New Delhi: India's pricing regulator has fined more than a dozen global and local carmakers a total of Rs25.5 billion ($420 million) after a probe found they had engaged in anti-competitive practices in the world's sixth largest auto market.
The Indian penalty follows heightened regulatory scrutiny of the auto industry in China, the world's largest auto market.

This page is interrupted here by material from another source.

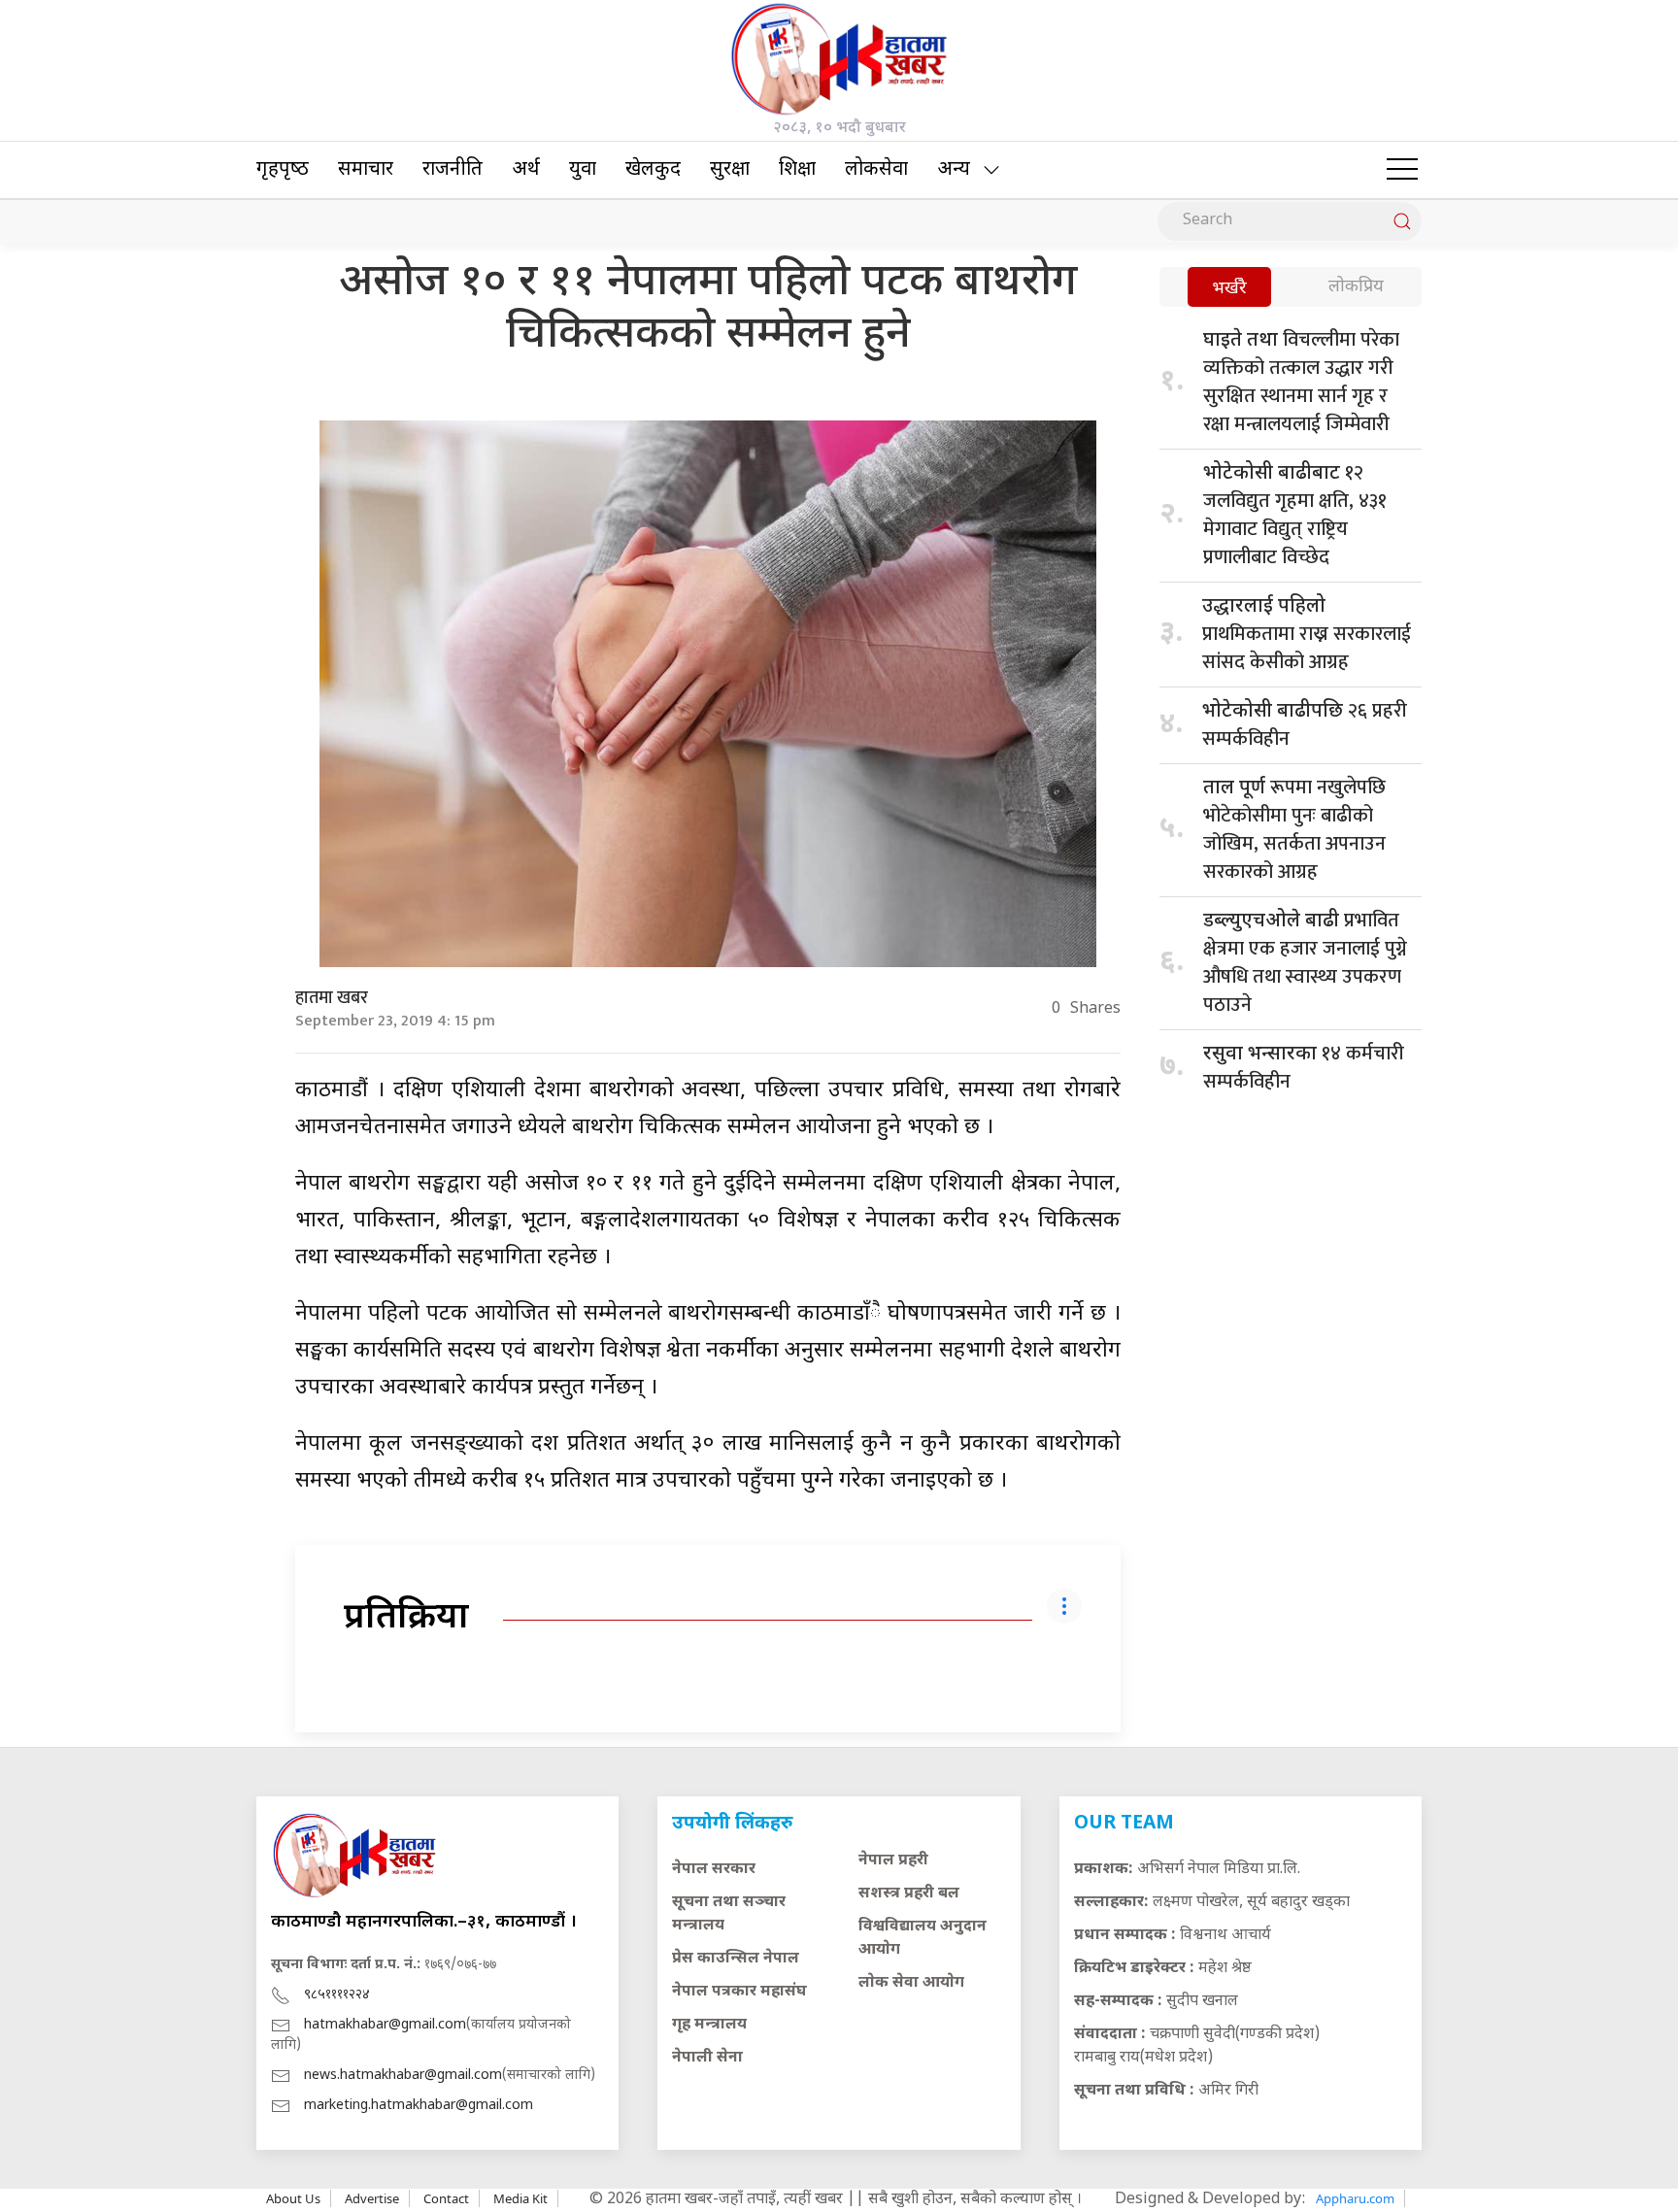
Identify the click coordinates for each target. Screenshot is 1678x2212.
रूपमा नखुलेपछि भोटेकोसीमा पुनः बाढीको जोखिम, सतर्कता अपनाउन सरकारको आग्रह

Several global car and spare parts makers have been fined, or are being investigated, by China's anti-monopoly regulator, the National Development and Reform Commission.

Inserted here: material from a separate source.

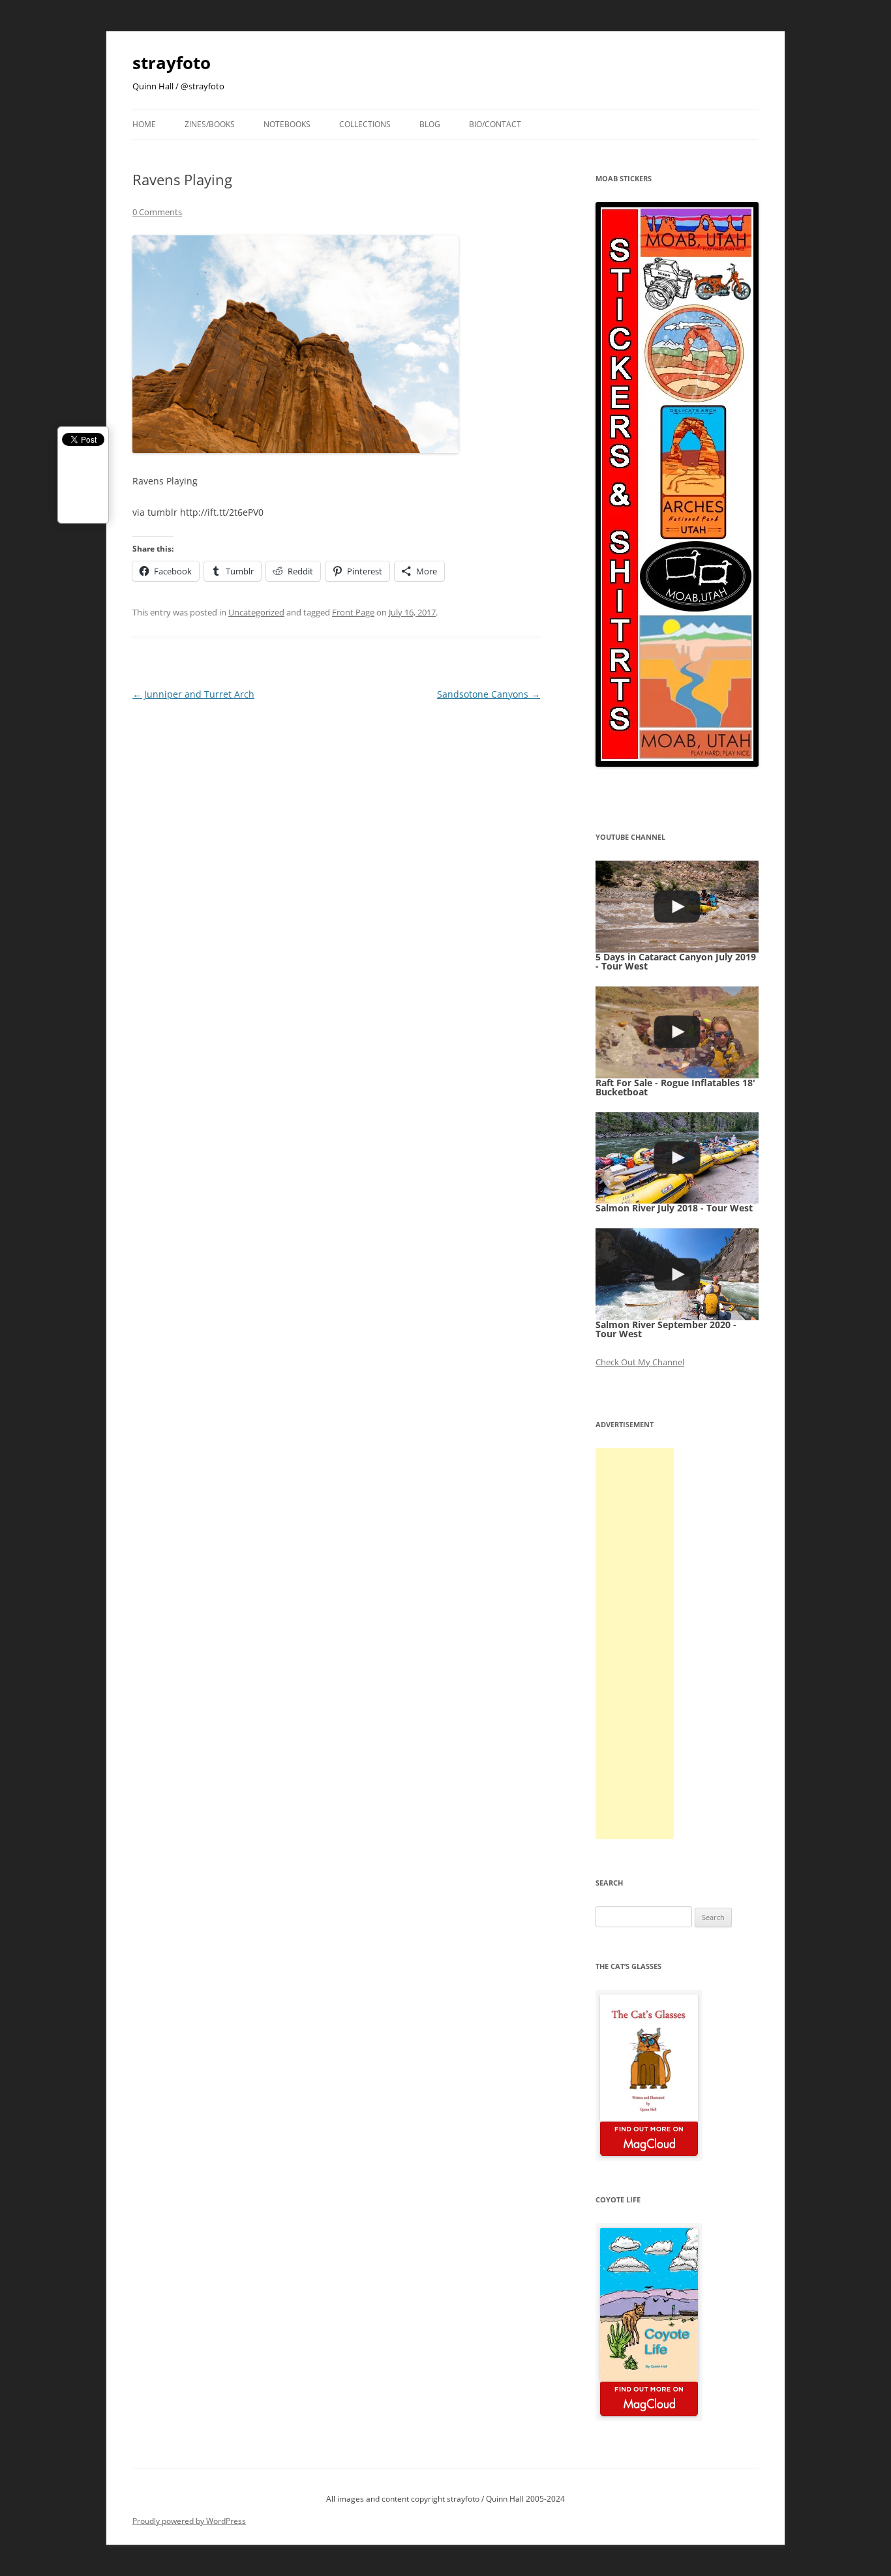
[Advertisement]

The Competition Commission of India (CCI) said in a statement it had fined the 14 automakers after its investigation showed they were restricting access to spare parts, which in turn made them more expensive for consumers.
It listed the automakers fined as the local unit of Honda, Toyota, Volkswagen and its unit Skoda, BMW, Daimler's Mercedes-Benz, Fiat, Ford, General Motors and Nissan.

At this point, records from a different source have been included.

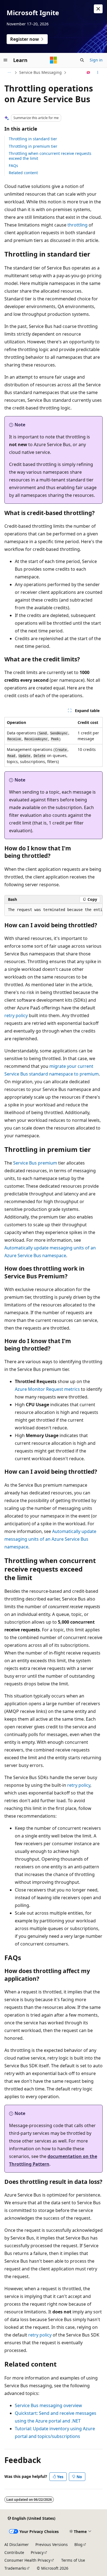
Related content (23, 172)
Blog (78, 2544)
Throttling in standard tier (33, 138)
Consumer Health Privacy (27, 2560)
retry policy (16, 1015)
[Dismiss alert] (98, 8)
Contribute (14, 2552)
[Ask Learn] (88, 72)
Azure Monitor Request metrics (47, 1389)
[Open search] (82, 60)
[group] (53, 910)
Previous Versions (51, 2544)
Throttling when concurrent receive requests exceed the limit (50, 156)
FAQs (13, 165)
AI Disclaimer (16, 2544)
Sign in (96, 60)
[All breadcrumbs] (9, 72)
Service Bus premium (35, 1163)
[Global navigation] (5, 60)
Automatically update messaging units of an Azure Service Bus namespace (50, 1539)
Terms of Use (73, 2560)
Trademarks (15, 2568)
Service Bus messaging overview (48, 2405)
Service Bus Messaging (40, 72)
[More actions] (98, 72)
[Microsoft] (53, 60)
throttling (77, 225)
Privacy (37, 2552)
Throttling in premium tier (33, 146)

Local carmaker Tata Motors was handed the highest penalty of Rs13.46 billion. The other Indian
carmakers fined were Maruti Suzuki, Hindustan Motors and Mahindra & Mahindra. The fine, equivalent to two per cent of the carmakers' three-year average India revenue, is payable within 60 days, the regulator said.
"The anti-competitive conduct... has restricted the expansion of spare parts and independent repairers
segment of the economy to its full potential, at the cost of the consumers, service providers and dealers," it said in the statement.
In a statement, Ford's India unit said it was reviewing the order and its implications, adding that the company had been working to enhance the availability of parts. A Tata Motors spokeswoman also said the company would study the CCI order before making any comment.
Mahindra & Mahindra said it planned to appeal the watchdog's order. A Honda executive in India was not available for a comment, while a Maruti spokesman declined to comment. The India representatives of the other carmakers did not immediately respond to request for comment.
The CCI said it had launched its investigation in 2011 after receiving information that spare parts made by some companies in India were not freely available in the market, resulting in higher prices for the parts and repair and maintenance services.
It said it had asked the carmakers to rectify their anti-competitive behaviour, which it said impacted 20 million customers.